Nord-Stream 1 i 2. Brak dowodów na rosyjski sabotaż
4 lutego 2023Niemieccy dochodzeniowcy nie mają na razie dowodów na to, że za wybuchami w gazociągach Nord Stream 1 i 2 stoi Moskwa. „Nie można tego w danym momencie udowodnić, ale śledztwa są kontynuowane”– powiedział gazecie „Welt am Sonntag” (WamS) federalny prokurator generalny Peter Frank.
Z pomocą dwóch statków badawczych pobrane zostały próbki wody i podłoża oraz pozostałości rurociągów. Udokumentowano również dokładnie miejsce przestępstwa. „Obecnie analizujemy to wszystko pod kątem dowodowym”– dodał prokurator.
Pod koniec września odkryto łącznie cztery wycieki z dwóch rurociągów po eksplozjach w pobliżu duńskiej wyspy Bornholm na Morzu Bałtyckim.

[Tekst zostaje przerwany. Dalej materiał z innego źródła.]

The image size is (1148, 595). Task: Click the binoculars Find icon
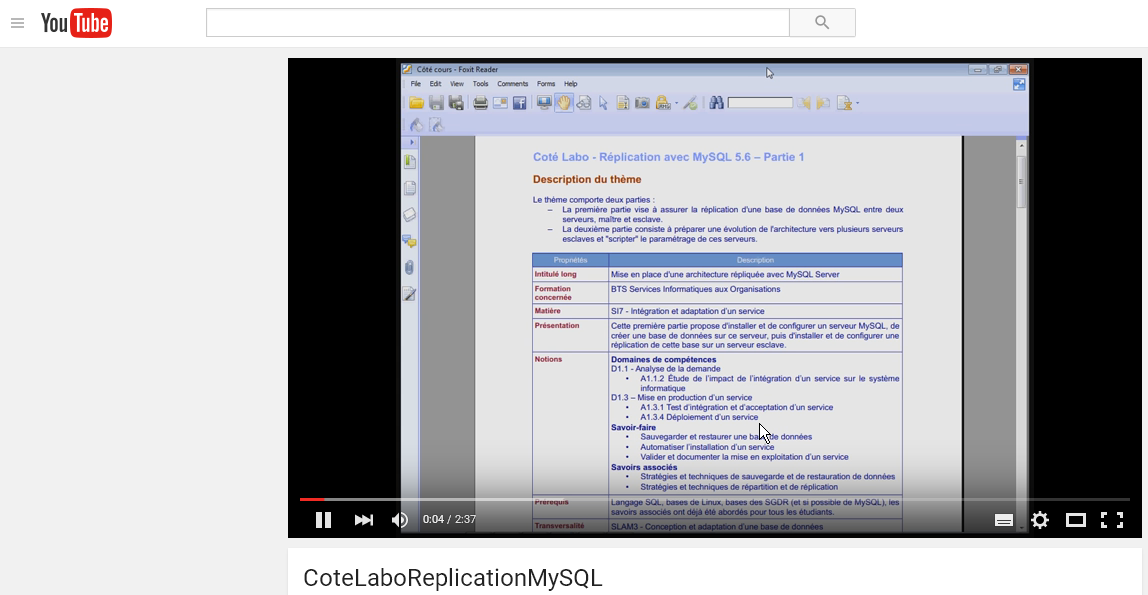pos(716,103)
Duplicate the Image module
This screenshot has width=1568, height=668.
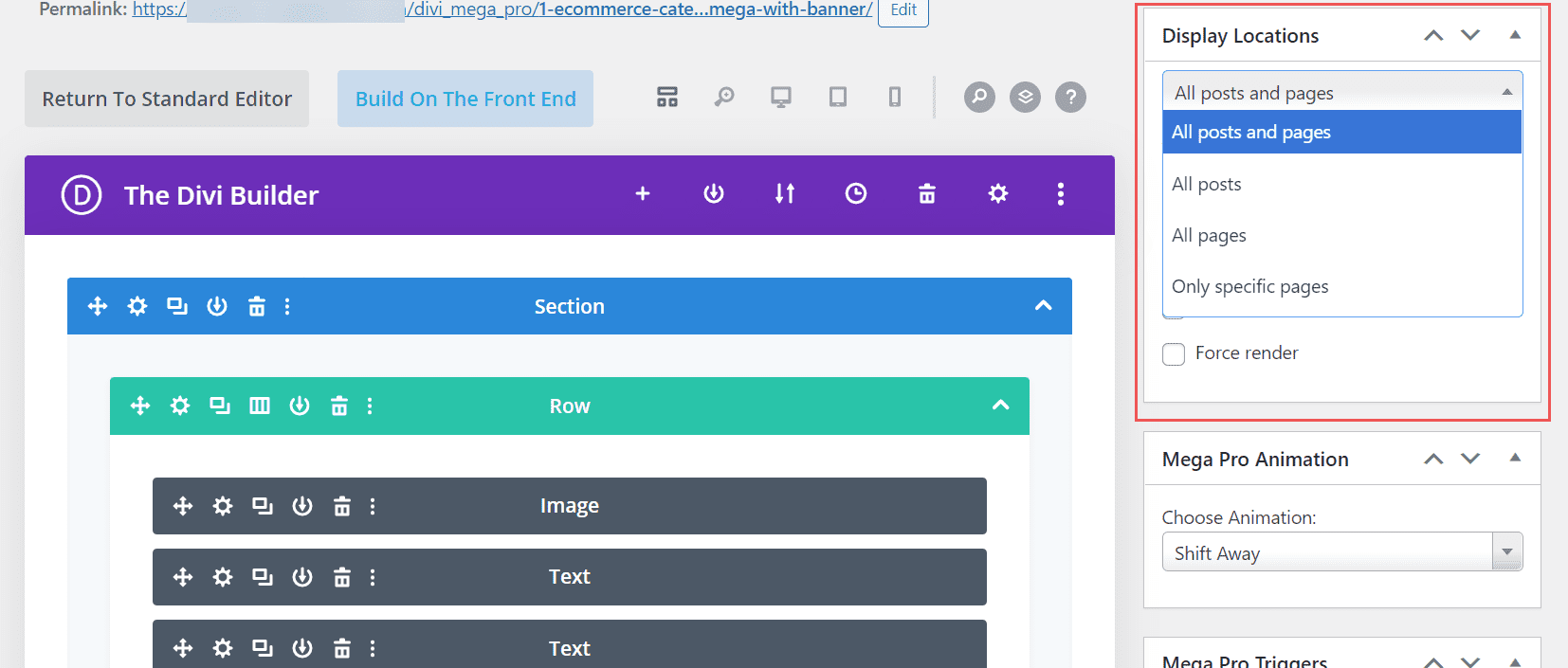point(263,506)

Szwedzkie służby bezpieczeństwa stwierdziły w listopadzie, że doszło do poważnego sabotażu, nie wskazały jednak sprawcy. Z raportu służb wynika, że wykryto pozostałości materiałów wybuchowych. Oba rurociągi w momencie wybuchów nie były czynne, ale zawierały gaz. Miejsca eksplozji znajdują się na wodach międzynarodowych w obrębie wyłącznych stref ekonomicznych Danii i Szwecji. Oba kraje prowadzą śledztwa we własnym zakresie. Jak zapewnił jednak w wywiadzie dla WamS generalny prokurator Peter Frank, niemieccy śledczy są z nimi w stałym kontakcie.
Niewiele później w Berlinie i Nadrenii Północnej-Westfalii uszkodzone zostały niezbędne kable dla radiokomunikacji kolejowej. Ruch kolejowy w dużej części północnych Niemiec był przez wiele godzin wstrzymany. Niemiecka prokuratura generalna prowadzi śledztwo także w przypadku obu tych incydentów. Jak zaznaczył prokurator generalny, dochodzenia trwają, ale „nie udało się na razie potwierdzić, że była to obca akcja sabotażowa”.